Protecting ocean predators
Recent research on global shark and ray landings highlighted Sri Lanka among several countries that have suffered the greatest declines over the last decade. Reading the findings caused me to cast my mind back to my own experience in that country almost exactly a year ago.
Dawn had broken at the Negombo market, and most of the manta rays, devil rays and myriad other fishes had already been auctioned off. I was about to head back to my hotel when a small refrigerated truck pulled in and opened its back doors to reveal sharks piled to the roof.
Over the next hour, I lingered and kept a mental note of the species and sizes hauled out to be crudely sorted on the wet concrete floor of one of Sri Lanka’s largest fish landing sites and markets.
As a primarily office-bound conservationist, I am acutely aware of the need to get into the field and remain in touch with the realities. But still I was stunned when, an hour later and after being told by a burly, tattooed chap in no uncertain terms to leave, more than 70 sharks had been unloaded with no end in sight.
It wasn’t just the number that made an impression, but the diversity and large size of some of the sharks brought to market on just one day. Tiger sharks, shortfin mako and silky sharks were among the more easily identifiable, along with some species that would soon be subject to international trade controls under the Convention on International Trade in Endangered Species of Wild Fauna and Flora (CITES): scalloped and smooth hammerheads and oceanic whitetips.
In the days prior, I had also seen three or four oceanic manta rays being landed each morning, along with dozens of smaller devil rays.

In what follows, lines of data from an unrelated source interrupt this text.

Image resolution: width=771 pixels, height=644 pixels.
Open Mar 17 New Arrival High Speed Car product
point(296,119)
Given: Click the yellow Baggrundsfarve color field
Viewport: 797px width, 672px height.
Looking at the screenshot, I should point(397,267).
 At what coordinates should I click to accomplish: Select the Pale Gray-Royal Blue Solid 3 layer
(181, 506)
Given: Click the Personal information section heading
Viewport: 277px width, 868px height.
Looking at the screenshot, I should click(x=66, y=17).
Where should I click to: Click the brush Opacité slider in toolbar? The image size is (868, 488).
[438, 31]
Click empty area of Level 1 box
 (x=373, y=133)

They were weighed after being sold to the highest bidder, and the gill plates removed to be dried and sold to China. The hard gill plates are used to make a health tonic in southern China and, alarmingly, demand seems to be rising. The meat was filleted to be sold off cheaply, fresh or dried.
Sharks are caught in traditional targeted shark fisheries in Sri Lanka, but pelagic (open sea) species and the manta and devil rays are also caught by tuna vessels using large open-ocean gill-nets, generally combined with longlines.

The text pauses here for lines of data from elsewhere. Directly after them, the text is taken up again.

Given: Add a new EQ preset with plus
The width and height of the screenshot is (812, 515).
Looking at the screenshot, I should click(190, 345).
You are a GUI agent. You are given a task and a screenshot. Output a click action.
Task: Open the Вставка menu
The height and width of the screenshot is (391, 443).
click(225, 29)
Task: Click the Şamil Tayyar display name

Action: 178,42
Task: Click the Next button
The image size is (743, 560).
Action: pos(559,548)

The degree to which these tuna fishers intend to include sharks and rays in their catches is unclear. What is clear is that the current catches of the larger sharks and rays in Sri Lanka are almost certainly not sustainable, given the minimal controls and their slow reproductive rates.
My visit to Negombo was before the new CITES Appendix II listings that include three hammerhead and all manta ray species came into effect in mid-September 2014. Listing animals and plants on CITES Appendix II is intended to improve the prospects for species threatened by the international trade in their parts by requiring that nations harvesting them undertake sustainability assessments, and only export an amount that will be sustainable.

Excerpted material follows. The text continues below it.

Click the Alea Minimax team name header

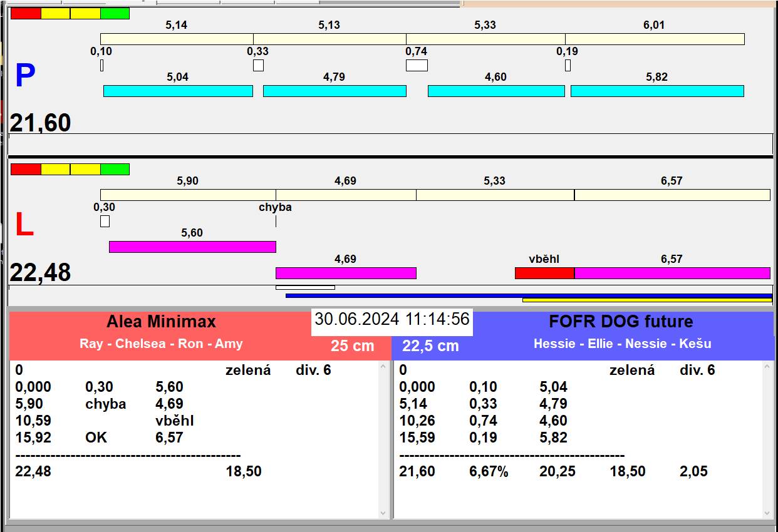click(x=161, y=322)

Countries can simply elect not to export CITES Appendix II species or products, such as the hammerhead shark fins and manta gill plates I saw. But because Sri Lanka has a domestic market for shark meat, and the rays may genuinely be unintended bycatch, the number of animals being killed may not decline with these new regulations.
This is why it is so important that coastal nations such as Sri Lanka conduct sustainability assessments of their fisheries for these magnificent animals, and take measures to reduce catches to sustainable levels.